Given a global config:

~/.config/runok/runok.yml
rules:
- allow: 'git *'
definitions:
paths:
secrets:
- ~/.ssh

And a project config:

./runok.yml
rules:
- allow: 'cargo build *'
- deny: 'rm -rf /'
definitions:
paths:
secrets:
- ~/.aws/credentials

The merged result is:

Merged result
rules:
# global rules come first, then project rules
- allow: 'git *'
- allow: 'cargo build *'
- deny: 'rm -rf /'
definitions:
paths:
secrets: # values are merged per-key
- ~/.ssh
- ~/.aws/credentials

Relative paths in definitions.paths, definitions.sandbox.*.fs.writable, and definitions.sandbox.*.fs.deny are resolved relative to the parent directory of the configuration file that defines them. This ensures consistent behavior regardless of the current working directory when running runok exec.

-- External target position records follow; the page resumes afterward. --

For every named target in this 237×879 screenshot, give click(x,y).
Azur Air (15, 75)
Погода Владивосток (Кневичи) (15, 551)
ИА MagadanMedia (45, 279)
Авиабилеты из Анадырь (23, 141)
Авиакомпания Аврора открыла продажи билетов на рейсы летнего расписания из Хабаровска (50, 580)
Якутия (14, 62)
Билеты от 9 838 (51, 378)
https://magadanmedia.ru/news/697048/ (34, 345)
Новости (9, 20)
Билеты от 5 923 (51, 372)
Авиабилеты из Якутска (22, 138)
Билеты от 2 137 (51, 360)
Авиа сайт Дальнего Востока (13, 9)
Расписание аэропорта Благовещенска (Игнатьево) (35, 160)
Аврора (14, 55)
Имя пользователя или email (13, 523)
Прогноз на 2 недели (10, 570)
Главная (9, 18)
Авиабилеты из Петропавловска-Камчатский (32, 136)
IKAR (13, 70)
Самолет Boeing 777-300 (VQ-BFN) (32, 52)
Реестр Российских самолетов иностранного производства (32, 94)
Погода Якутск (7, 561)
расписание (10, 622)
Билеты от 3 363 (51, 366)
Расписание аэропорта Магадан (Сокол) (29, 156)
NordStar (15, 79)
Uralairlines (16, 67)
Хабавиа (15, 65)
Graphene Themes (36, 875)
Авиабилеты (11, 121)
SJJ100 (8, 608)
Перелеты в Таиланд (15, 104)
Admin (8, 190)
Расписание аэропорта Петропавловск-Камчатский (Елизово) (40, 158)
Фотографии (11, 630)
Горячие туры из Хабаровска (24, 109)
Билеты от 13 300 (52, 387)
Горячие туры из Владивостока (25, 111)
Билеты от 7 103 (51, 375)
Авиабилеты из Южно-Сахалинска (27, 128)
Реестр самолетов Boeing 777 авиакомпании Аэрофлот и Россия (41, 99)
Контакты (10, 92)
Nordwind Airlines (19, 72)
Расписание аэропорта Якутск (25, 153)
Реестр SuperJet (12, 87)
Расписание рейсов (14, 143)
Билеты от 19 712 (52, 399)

Paths are classified into three types:

Path typeExampleResolution
Absolute path/etc/shadowUsed as-is
Home directory~/.ssh/**~ expanded to $HOME
Relative path.env*, ./tmpJoined with the config file’s parent directory

Path resolution happens before merging, so each configuration file’s relative paths are resolved using its own parent directory. For example:

  • Paths in ~/.config/runok/runok.yml are resolved relative to ~/.config/runok/
  • Paths in <project>/runok.yml are resolved relative to <project>/
  • Paths in a preset loaded via extends are resolved relative to the preset file’s directory

. and .. components are normalized logically without filesystem access, so glob patterns (e.g. *.env*, **/.git) are preserved correctly.

After merging, runok validates the final configuration:

  • Each rule must have exactly one of deny, allow, or ask.
  • deny rules must not have a sandbox attribute.
  • sandbox values must reference names defined in definitions.sandbox.
  • <path:name> references in fs.deny must resolve to entries in definitions.paths.
  • <path:name> references are not allowed inside definitions.paths values.

All validation errors are collected and reported together so you can fix every issue in a single pass.